24.10.2024

Zu den Besteuerungsfolgen der unentgeltlichen Übertragung eines verpachteten Gewerbebetriebs entweder gegen Versorgungsleistungen oder unter Vorbehalt des Nießbrauchs

1. Während die unentgeltliche Übertragung eines verpachteten Gewerbebetriebs unter Beachtung der Voraussetzungen einer Vermögensübergabe gegen Versorgungsleistungen unter § 7 Abs. 1 der Einkommensteuer-Durchführungsverordnung ‑‑EStDV‑‑ (seit 1999 § 6 Abs. 3 Satz 1 des Einkommensteuergesetzes ‑‑EStG‑‑) fällt, greift diese Norm bei der unentgeltlichen Übertragung eines verpachteten Gewerbebetriebs unter Vorbehalt des Nießbrauchs nicht ein (Bestätigung der Rechtsprechung, vgl. Urteil des Bundesfinanzhofs vom 25.01.2017 - X R 59/14, BFHE 257, 227, BStBl II 2019, 730, Rz 40).
2. Die unentgeltliche Übertragung eines verpachteten Gewerbebetriebs unter Vorbehalt des Nießbrauchs führt beim Übertragenden im Fall der Fortführung der gewerblichen Verpachtungstätigkeit nicht zu einer steuerbegünstigten Betriebsaufgabe nach § 16 Abs. 3 Satz 1 EStG, sondern zur Entnahme der übertragenen Wirtschaftsgüter. Der Vorbehaltsnießbraucher führt den verpachteten Gewerbebetrieb infolge der fehlenden Einstellung seiner gewerblichen Verpachtungstätigkeit fort.
3. Beim Tod des Vorbehaltsnießbrauchers geht ‑‑vorbehaltlich einer zuvor von ihm abgegebenen Aufgabeerklärung‑‑ sein dann weiterhin bestehender gewerblicher Verpachtungsbetrieb nach § 7 Abs. 1 EStDV bzw. § 6 Abs. 3 Satz 1 EStG auf den Erwerber (Erben) über.
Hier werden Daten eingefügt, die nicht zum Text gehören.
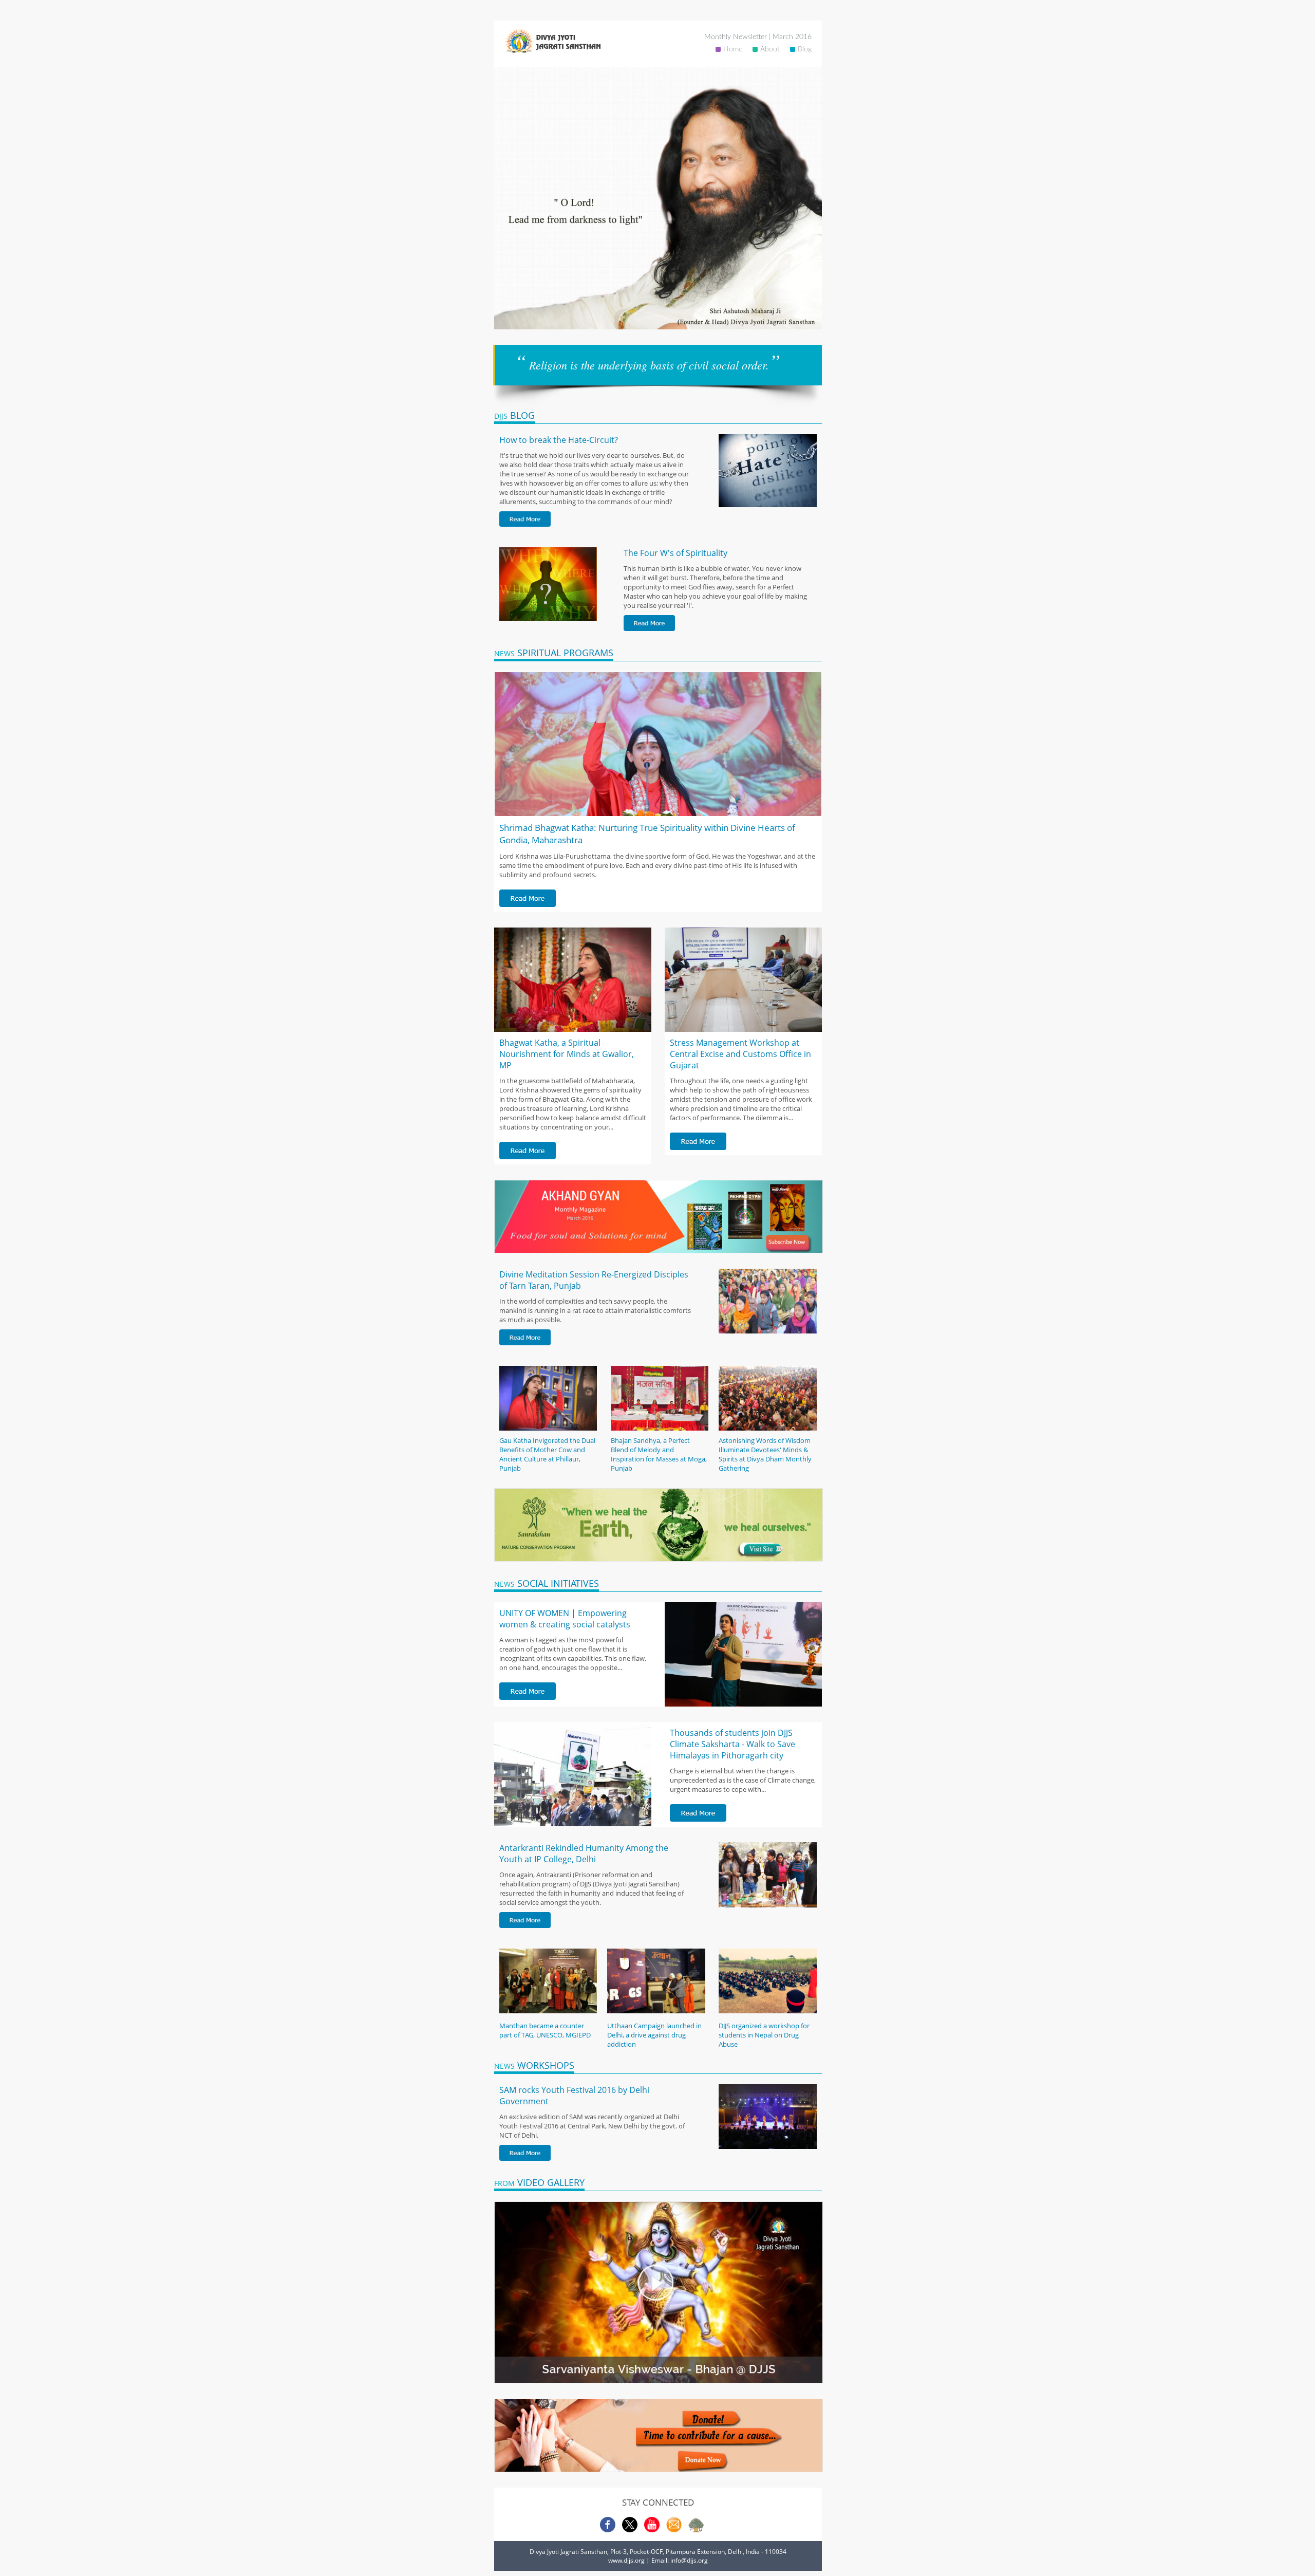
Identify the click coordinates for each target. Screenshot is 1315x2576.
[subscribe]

Zu diesem Zeitpunkt werden die bisher im Privatvermögen des Erwerbers befindlichen Wirtschaftsgüter mit dem Teilwert in das Betriebsvermögen eingelegt.
4. § 48 der Finanzgerichtsordnung i.d.F. des Art. 27 des Kreditzweitmarktförderungsgesetzes gilt auch für im Zeitpunkt seines Inkrafttretens am 01.01.2024 bereits anhängige Klageverfahren.

Kurzbesprechung
BFH v. 8.8.2024 - IV R 1/20

EStDV § 7 Abs 1
EStG § 6 Abs 1 Nr. 4, § 6 Abs 1 Nr. 5 S 1, § 6 Abs 3 S 1, § 16 Abs 3 S 1
FGO § 48


1. Unentgeltliche Übergabe eines Verpachtungsbetriebs

Wird ein Betrieb unentgeltlich übertragen, sind bei der Ermittlung des Gewinns des bisherigen Betriebsinhabers die Wirtschaftsgüter mit den Werten anzusetzen, die sich nach den Vorschriften über die Gewinnermittlung ergeben (§ 7 Abs. 1 Satz 1 EStDV für das Streitjahr 1995, nachfolgend § 6 Abs. 3 EStG). Der Rechtsnachfolger ist an diese Werte gebunden (§ 7 Abs. 1 Satz 2 EStDV). Eine Entnahme oder Betriebsaufgabe liegt dann nicht vor.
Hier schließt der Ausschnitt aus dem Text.